Fig. 7. Detection of NRG1 in zECM.

(A) Immunohistochemical detection of NRG1 (brown arrowheads) in normal and healing (3 dpa) zebrafish hearts. (B) Positive immunofluorescence detection of NRG1 (green) at the ventricular apex of normal zebrafish heart (nzH) and healing zebrafish heart (hzH) but not in the adult mouse heart (mH). (C) Consistent with the in situ NRG1 staining, Western blotting showed that both nzECM and hzECM ECM contain NRG1 protein. (D) Quantification data indicate hzECM and nzECM contain approximately 6.5 and 5 times more NRG1 than normal mECM, respectively. Data represent means ± SD. ***P < 0.001 versus mECM. Scale bars, 50 μm.

Fig. 8. Inhibition of ErbB2 activity with decellularized cardiac ECM treatment.

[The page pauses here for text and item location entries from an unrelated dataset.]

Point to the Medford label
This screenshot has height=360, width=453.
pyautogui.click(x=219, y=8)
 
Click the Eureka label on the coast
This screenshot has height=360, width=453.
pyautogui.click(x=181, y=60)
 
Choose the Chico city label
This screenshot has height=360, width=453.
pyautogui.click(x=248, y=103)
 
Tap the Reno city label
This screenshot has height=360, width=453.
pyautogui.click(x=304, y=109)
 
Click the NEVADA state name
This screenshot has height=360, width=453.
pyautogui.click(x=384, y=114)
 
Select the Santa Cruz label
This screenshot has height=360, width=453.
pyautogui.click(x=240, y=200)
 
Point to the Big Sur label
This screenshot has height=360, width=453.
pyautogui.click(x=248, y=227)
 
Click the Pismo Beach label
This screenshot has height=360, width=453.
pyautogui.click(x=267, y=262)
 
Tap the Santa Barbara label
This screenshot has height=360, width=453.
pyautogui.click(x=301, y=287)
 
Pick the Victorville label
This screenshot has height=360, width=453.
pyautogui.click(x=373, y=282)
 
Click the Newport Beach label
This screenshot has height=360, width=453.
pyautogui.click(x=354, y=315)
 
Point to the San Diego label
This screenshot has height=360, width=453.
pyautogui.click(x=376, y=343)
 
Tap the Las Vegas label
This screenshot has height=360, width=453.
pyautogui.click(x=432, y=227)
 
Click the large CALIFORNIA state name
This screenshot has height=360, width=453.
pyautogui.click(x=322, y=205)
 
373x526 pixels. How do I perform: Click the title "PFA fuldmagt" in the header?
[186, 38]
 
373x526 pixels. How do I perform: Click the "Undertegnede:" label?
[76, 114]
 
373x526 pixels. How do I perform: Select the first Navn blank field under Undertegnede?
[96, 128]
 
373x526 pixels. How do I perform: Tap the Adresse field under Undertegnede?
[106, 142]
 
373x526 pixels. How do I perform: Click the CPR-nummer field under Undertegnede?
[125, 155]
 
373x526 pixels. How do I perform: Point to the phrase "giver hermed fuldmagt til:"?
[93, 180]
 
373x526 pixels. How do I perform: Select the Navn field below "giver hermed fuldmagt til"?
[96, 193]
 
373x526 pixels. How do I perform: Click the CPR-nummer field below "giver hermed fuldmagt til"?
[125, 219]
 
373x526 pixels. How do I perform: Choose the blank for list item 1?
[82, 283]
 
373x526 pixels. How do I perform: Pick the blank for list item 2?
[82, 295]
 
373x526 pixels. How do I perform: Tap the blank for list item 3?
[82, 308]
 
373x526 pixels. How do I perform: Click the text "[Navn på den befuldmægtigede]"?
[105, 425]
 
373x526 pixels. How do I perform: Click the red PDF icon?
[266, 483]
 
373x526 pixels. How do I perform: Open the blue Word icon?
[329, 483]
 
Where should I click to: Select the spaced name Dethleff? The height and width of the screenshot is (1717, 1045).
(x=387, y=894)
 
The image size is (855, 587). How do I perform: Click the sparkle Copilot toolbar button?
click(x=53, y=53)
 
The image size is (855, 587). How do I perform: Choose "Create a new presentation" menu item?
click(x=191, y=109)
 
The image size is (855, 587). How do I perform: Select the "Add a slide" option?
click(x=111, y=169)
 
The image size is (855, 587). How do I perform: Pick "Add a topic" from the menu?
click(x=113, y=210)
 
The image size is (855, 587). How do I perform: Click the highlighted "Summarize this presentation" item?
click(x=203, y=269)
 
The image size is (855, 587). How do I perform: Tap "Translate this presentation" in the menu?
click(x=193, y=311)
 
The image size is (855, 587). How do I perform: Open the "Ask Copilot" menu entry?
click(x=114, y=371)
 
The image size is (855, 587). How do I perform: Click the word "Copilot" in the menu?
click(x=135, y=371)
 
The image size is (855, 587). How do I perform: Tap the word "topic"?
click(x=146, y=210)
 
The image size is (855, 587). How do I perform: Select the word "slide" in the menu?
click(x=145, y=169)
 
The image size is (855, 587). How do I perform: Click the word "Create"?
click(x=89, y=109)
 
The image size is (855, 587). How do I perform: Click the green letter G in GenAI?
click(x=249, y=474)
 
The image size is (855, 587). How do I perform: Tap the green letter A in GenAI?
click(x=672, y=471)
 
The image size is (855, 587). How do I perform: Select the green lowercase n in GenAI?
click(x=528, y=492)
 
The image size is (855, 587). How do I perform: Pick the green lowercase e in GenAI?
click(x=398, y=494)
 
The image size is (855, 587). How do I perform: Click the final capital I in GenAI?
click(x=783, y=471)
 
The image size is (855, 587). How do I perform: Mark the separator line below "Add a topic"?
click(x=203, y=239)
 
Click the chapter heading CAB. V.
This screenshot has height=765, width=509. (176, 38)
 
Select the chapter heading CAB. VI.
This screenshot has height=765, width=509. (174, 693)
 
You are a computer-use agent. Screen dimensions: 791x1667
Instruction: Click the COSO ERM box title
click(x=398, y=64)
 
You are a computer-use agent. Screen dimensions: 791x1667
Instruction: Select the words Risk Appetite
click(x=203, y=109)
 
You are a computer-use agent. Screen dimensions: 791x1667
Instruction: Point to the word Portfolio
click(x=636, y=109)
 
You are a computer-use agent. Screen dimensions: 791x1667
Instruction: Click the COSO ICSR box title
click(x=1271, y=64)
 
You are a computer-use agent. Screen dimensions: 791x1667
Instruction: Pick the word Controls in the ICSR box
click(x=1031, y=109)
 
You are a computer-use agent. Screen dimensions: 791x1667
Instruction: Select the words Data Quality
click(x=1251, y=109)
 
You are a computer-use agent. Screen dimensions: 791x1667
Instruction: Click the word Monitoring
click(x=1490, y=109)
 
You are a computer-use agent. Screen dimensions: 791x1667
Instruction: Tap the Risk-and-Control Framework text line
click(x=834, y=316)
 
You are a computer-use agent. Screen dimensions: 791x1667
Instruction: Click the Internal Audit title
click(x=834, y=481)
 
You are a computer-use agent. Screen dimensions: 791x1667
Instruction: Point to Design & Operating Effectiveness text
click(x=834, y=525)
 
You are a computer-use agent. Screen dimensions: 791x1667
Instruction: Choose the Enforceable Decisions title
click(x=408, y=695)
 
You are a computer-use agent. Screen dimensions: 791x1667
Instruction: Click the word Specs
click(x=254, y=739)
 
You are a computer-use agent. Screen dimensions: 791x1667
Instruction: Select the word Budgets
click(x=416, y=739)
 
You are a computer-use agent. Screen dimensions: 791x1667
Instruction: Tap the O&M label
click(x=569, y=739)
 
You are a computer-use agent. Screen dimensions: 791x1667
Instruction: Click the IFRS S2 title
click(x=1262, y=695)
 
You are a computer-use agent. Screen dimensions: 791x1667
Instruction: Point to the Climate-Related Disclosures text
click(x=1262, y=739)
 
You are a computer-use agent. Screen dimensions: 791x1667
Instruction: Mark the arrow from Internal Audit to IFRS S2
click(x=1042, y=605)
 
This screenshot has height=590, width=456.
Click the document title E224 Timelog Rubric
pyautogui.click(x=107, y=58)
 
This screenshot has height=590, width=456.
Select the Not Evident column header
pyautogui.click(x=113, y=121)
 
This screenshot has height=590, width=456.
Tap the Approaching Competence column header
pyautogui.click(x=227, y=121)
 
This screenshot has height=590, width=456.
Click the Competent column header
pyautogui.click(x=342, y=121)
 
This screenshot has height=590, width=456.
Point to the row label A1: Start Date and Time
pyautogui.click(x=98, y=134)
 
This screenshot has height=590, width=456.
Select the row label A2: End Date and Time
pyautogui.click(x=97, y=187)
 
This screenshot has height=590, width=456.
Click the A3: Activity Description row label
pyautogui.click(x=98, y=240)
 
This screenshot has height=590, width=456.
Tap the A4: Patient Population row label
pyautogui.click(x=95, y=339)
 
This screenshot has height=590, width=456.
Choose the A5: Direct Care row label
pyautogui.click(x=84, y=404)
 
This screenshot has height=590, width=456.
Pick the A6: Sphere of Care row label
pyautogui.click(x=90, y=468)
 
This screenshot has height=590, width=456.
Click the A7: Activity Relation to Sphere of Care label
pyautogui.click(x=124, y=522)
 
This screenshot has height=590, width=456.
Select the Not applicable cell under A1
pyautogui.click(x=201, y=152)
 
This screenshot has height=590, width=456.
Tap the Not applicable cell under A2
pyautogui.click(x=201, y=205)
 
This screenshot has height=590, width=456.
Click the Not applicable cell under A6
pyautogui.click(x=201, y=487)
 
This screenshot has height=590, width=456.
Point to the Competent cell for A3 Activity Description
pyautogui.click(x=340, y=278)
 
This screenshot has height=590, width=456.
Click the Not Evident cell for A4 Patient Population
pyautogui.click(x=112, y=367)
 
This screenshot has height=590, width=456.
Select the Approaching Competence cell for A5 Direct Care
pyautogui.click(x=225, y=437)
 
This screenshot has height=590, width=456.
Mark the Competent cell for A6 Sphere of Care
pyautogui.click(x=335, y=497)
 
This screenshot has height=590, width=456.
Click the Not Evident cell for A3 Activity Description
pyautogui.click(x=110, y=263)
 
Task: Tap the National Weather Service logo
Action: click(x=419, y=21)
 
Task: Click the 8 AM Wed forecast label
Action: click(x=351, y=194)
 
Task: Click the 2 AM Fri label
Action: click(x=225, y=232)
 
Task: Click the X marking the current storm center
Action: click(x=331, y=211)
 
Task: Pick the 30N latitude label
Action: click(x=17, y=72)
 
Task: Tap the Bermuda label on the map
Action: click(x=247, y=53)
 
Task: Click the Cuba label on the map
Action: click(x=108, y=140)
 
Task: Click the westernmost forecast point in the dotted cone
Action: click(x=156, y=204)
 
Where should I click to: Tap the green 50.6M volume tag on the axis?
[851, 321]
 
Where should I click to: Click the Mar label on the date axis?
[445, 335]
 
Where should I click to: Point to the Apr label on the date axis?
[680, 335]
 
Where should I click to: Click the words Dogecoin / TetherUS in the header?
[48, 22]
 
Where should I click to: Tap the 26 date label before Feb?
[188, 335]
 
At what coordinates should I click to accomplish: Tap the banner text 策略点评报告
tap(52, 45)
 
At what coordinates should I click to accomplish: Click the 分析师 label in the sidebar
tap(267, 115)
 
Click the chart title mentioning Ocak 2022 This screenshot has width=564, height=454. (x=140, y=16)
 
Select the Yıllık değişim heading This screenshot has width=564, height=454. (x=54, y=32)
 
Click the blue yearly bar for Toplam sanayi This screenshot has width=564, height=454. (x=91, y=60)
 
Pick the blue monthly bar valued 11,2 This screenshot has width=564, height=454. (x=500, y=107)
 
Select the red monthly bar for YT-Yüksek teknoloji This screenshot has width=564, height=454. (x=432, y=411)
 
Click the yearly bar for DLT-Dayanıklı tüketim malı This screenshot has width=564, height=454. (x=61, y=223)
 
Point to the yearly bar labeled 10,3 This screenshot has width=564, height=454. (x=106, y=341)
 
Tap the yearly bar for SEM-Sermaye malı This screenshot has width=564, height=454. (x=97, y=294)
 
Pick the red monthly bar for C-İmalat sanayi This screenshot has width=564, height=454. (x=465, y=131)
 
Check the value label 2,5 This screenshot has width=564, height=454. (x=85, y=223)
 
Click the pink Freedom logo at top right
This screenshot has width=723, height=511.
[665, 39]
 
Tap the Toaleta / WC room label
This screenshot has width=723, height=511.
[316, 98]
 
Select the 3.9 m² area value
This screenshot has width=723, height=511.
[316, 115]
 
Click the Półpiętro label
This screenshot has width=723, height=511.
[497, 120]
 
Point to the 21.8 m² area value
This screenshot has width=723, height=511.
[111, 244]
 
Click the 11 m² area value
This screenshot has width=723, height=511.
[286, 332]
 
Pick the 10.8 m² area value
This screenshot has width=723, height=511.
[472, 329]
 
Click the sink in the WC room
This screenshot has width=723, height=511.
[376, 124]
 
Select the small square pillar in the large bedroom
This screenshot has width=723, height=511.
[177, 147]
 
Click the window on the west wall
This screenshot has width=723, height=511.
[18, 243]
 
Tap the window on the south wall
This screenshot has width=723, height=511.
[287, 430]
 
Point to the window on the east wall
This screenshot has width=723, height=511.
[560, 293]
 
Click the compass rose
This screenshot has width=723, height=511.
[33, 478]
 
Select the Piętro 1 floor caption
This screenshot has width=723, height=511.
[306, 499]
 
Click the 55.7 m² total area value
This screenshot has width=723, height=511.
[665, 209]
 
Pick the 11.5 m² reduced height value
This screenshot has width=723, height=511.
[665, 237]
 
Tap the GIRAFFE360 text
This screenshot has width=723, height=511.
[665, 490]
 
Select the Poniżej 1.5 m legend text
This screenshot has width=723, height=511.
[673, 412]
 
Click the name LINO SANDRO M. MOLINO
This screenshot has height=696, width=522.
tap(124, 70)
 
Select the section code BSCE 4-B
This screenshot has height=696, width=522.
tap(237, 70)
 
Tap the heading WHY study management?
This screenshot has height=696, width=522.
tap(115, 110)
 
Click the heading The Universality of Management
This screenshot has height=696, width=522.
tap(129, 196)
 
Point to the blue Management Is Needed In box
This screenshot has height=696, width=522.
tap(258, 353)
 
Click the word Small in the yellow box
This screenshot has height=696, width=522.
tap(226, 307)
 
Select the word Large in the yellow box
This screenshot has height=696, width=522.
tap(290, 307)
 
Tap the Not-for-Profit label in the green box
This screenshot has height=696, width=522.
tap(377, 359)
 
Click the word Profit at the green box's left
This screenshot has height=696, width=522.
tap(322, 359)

To inhibit ErbB2 activity in vivo, the ErbB2 inhibitor AG825 was intraperitoneally injected once (5 mg/kg) immediately after the administration of decellularized cardiac ECM. Cardiac contractile function is indicated by (A) fractional area change and (B) ejection fraction; LV dimension is indicated by (C) EDA and (D) ESA. No significant difference is observed between all groups at all time points (n = 7 per group; all P > 0.05; data analyzed by two-way repeated-measures ANOVA). Dual immunofluorescence detection and quantification of (E and F) c-kit⁺/Ki67⁺ proliferating cardiac stem cells and (G and H) ErbB2⁺/cTnT⁺ cardiomyocytes. No significant difference is observed between all groups (n = 4 per group, all P > 0.05). Scale bars, 50 μm.